2.ツッカーハウス(旧近江サナトリアム)
結核患者の療養などを目的とし、ツッカー女史の寄付によって建設された施設。大正7年(1918年)建築。ヴォーリズ記念病院の敷地内にあります。
老朽化で取り壊し予定となっていたが、反対運動により市民グループで保存中。一般公開のために耐震工事を予定しており、資金の一部としてクラウドファンディングを実施(2021年)。

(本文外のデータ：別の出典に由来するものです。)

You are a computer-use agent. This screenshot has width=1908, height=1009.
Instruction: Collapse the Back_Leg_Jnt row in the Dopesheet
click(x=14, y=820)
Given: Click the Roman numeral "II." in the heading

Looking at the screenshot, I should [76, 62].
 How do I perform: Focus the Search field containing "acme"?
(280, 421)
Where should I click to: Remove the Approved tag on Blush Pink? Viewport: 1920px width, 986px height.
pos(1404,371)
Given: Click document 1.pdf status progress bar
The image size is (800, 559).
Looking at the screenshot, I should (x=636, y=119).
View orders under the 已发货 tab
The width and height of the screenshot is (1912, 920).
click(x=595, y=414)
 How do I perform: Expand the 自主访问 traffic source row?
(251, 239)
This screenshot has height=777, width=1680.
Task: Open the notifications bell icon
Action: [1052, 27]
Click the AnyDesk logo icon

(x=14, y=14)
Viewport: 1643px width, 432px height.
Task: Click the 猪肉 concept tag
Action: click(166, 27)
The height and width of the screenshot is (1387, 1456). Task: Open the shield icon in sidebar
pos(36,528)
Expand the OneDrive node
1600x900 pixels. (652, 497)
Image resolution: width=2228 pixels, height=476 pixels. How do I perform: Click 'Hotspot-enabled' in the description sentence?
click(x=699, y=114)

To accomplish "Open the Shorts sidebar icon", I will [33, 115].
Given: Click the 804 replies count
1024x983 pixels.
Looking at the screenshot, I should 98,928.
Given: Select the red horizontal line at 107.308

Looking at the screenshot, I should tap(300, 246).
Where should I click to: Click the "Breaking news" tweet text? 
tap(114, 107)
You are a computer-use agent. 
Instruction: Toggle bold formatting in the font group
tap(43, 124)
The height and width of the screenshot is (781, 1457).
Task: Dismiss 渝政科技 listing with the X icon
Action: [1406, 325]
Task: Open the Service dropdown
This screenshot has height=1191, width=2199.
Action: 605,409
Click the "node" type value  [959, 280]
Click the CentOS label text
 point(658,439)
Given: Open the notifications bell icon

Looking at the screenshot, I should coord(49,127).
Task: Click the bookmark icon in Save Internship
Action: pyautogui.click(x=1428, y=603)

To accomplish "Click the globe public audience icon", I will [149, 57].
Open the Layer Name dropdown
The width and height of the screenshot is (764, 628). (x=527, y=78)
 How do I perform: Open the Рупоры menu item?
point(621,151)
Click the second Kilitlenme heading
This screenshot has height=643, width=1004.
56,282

支援特典で近江八幡市内のヴォーリズ施設を案内していただきました。
3.礼拝堂
ツッカーハウス裏に建つ施設。昭和12年(1937年)建築。現在も使われています。この建物の横を通り抜けると五葉館に出られます。
4.クラブハリエ日牟禮館(旧忠田氏邸)
日牟禮八幡宮境内にあるバームクーヘンが人気のクラブハリエ日牟禮館。その奥に、ヴォーリズ建築だった旧忠田氏邸を改装した日牟禮カフェがあります。
左の建物には特別室が4室あり、前日までに予約をすると1人500円(税込)で利用可能です。
- 予約受付: 0748-33-9995
ヴォーリズ建築内 特別室(公式HP)

5.ヴォーリズと少女の像
次項の「近江兄弟社メンターム資料館」の向かい側にある銅像。ヴォーリズさんに少女が花を渡そうとしています。いつ行ってもその時々の花を持っていて和まされます。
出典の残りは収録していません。